At first arrival, Ruger Mark pistol trigger pull can often have a bit of a heavy feel to the process, especially the much newer Ruger Mark IV version. The trigger design in the Mark IV has a bit different geometry as to how these parts are arranged, so they are not so easy to get a trigger pull weight average of less than 4 pounds. Question those that say they can do it safely.
Yes, I am aware of the trigger* "Performance Kits" * that are available, those that are labeled as *"Accuracy Kits"*, but, these kits do not enhance accuracy, the intention is to reduce trigger pull weight. 

I've read, on several of these internet forums how one poster, who gets around and uses at least four (4) various post names, how he has claimed to get his Ruger Mark IV, after having it sent to Volquartsen Custom to have this Accuracy Kit installed, and then another post where he claims he installed the kit, with the end result being 3 pounds 12 ounces. Then HE went a bit further in reducing the trigger pull weight and ended up with 1.4, 1.5 or 1.7 pounds pull weight, depending on which post you happen to find and read. I have hard copies of all the posts, if only because I was confused about what his actual trigger's pull weight outcome actually was. As I got more interested I copied and printed out hard-copies of his adventures, only because the posts could disappear, and then I would have nothing to try and figure out, just what exactly happened. 
According to NRA Bullseye Rules, no competitor shall compete with a .22 rimfire pistol with a trigger pull measuring less than 2 POUNDS, so why would a steel plate shooter need to have a pull weight less than that?

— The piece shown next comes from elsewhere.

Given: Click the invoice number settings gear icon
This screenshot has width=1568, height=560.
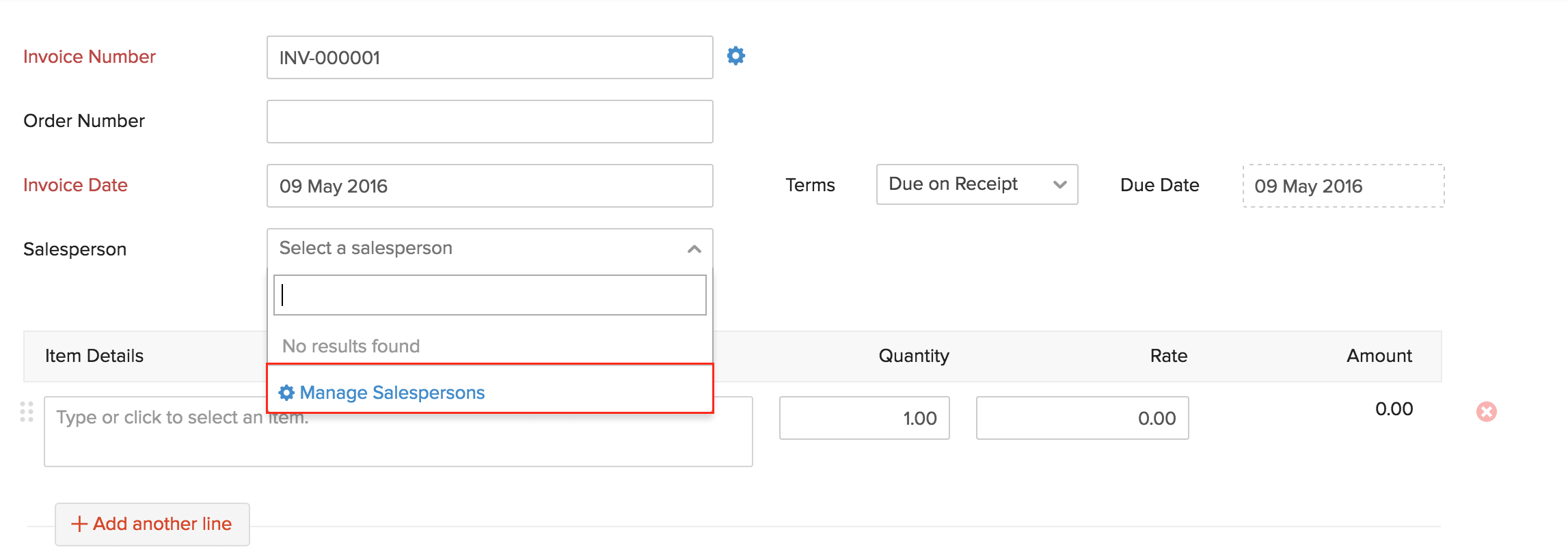Looking at the screenshot, I should pos(735,56).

When I do trigger pull weight reduction, my policy (and this is only MINE) is not to go below 3 pounds for any handgun. When striving to reach the 3 pound goal, I will do an average of 10 trigger pulls on each of my electronic trigger pull weight gauges:








These two are the most accurate gauges I've been able to find, and use. So, if I were to find an average trigger pull weight on a specific pistol, such as a Ruger Mark IV, that one, or both of these gauges recorded as 1.5 pounds, there are going to be readings both above and below that average figure. That's the way averages work. So, could that mean some pull readings were at 1-pound? Certainly. I would call that a very *"unsafe condition"* for any target pistol. Now, for a .22 rimfire caliber benchrest rifle, it would be OK, different circumstances involved. 
With a pistol like the Ruger Mark IV, during the firing, ejection and bolt return process, the bolt returns to battery with a good bit of force, and will most often experience "bolt bounce", whereby the bolt face will bounce backwards slightly until it rests against the breech face proper. Consider how the force and impact of the bolt on the breech face will have an impact on the sear to hammer notch engagement as it would be on a 1.5 pound trigger pull weight, or if the pull weight is under the average at this firing sequence.
I feel there is enough force involved with a returning Mark pistol bolt meeting the back face of the barrel that would jar the sear off the hammer notch, and that chance is NOT worth taking. 



Another one of the "scratch-my-head" subjects involves gun springs and the weight those are rated at. How can every spring for a "one specific use situation" be exactly the very same weight? In other words, do all 8-pound recoil springs work at exactly 8 pounds, or are there tolerances involved here also?


----------



## Goldwing (Nov 5, 2014)

I used to play with my Mark II triggers a bit. I would install set screws for take up and overtravel. I also polished the sear and other trigger parts, I did not mess with springs or massage the sear or hammer.
The results were a very predictable and consistent trigger that was quite safe and easier to shoot accurately than the factory setup.


----------



## SGWGunsmith (Jan 8, 2015)

^^^Yes, due to the length involved with the disconnector (trigger-bar) on Ruger Mark pistols the initial trigger pull (pre-travel) can be a bit long until the point is reached where creep begins.
Both pre and over travel screws are a big help to make sear to hammer engagement a much quicker recovery:


----------